Stowaway Ending Explanation
Zoe volunteers to go get the canister. Now, this will definitely kill her as she will be subjected to dangerous levels of radiation. But she knows that there is already going to be someone that will have to die anyway. Why? Because currently, the count is +2 people. And we are at +4 people. We need to minus 2, or, add oxygen to +3. And this is perfect, seeing as though she’ll be getting them to +3 while simultaneously -1’ing a crew member. Thankfully, she was able to get the canister and return it to the platform just outside the safe room. But the movie ends as she sits outside and watches the stars, as she is beaten down by blistering levels of radiation. She doesn’t even attempt to get inside because, even if she could survive the radiation exposure, she would put the other three crew members at risk by continuing to use oxygen.
But that isn’t the most interesting bit about the movie. My favorite philosophical moment of the movie is when the crew realizes that they have 20 days of oxygen before they will begin putting the entire crew at risk. David Kim realizes that eating into this buffer is stupid and in the middle “of the night” he grabs a syringe and tells Michael Adams (Shamier Anderson – Destroyer), the stowaway, that he is putting the rest of them at risk. First, was Kim morally right to tell Michael? Worse, was he correct in handing Michael a way to kill himself in the face of the inevitable? And should Michael have killed himself? Yes, I’m throwing a ton of question marks at you, and very few periods. Mainly because there aren’t answers for these questions. But I do think that if the Apollo mission had encountered this problem they would have worked diligently to save all three (or four, whatever the case might have been) astronauts. No? Maybe not. But I think they would have definitely used the last remaining bit of the buffer. Heck, they would have kept going past the red-line in order to give all the astronauts the best chance possible. Couldn’t Kim have used a remaining smidgen of algae to rebuild his colonies and try again?

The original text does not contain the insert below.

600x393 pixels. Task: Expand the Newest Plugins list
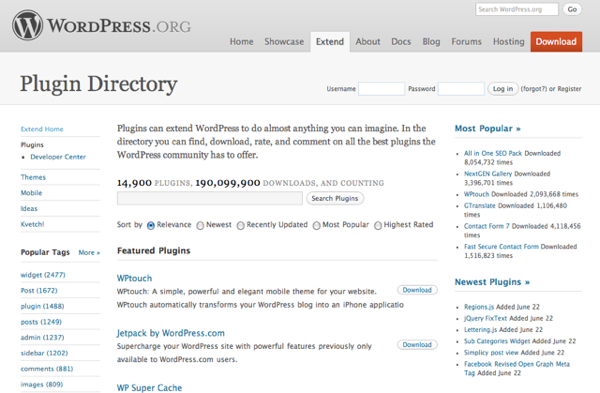(x=492, y=282)
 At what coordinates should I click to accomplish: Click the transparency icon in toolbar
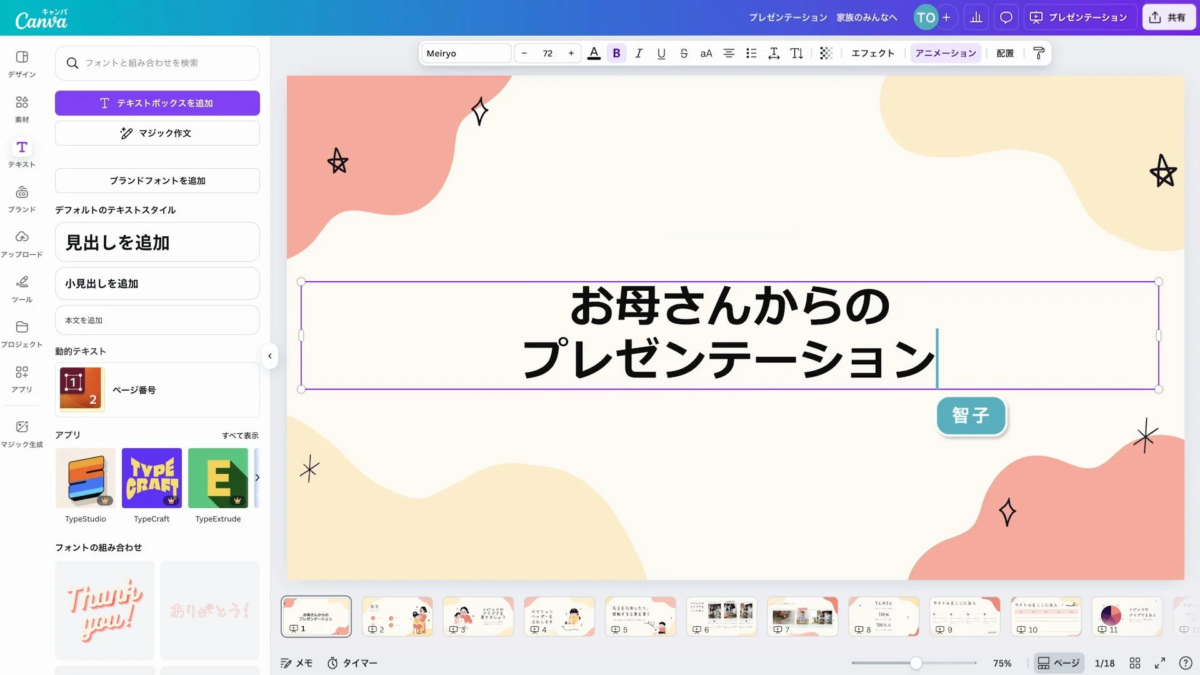tap(826, 53)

Personally? I think there were way too many open-ended variables out there to justify murdering Michael. And yes, I think Kim was murdering Michael. Notice how many times the equation changed after Kim handed Michael the syringe. And would have continued to change even deep into this overly simplified red zone. (I once even wrote a short story entitled ‘The Silence,’ about two people on the verge of suffocating, that theorized sleeping to be a better way to conserve oxygen.) Heck, it’s already known that dropping the body’s temps will reduce the oxygen levels necessary necessary for brain and tissue survival. So, yes, if I were Michael, I would have cried foul on the entire enterprise. Why? Because if Zoe decided to work out, or had a panic attack, or just decided to breathe faster than normal occasionally, she too would be at risk. The math is just not this clean. Definitely not clean enough to kill anyone with anyway.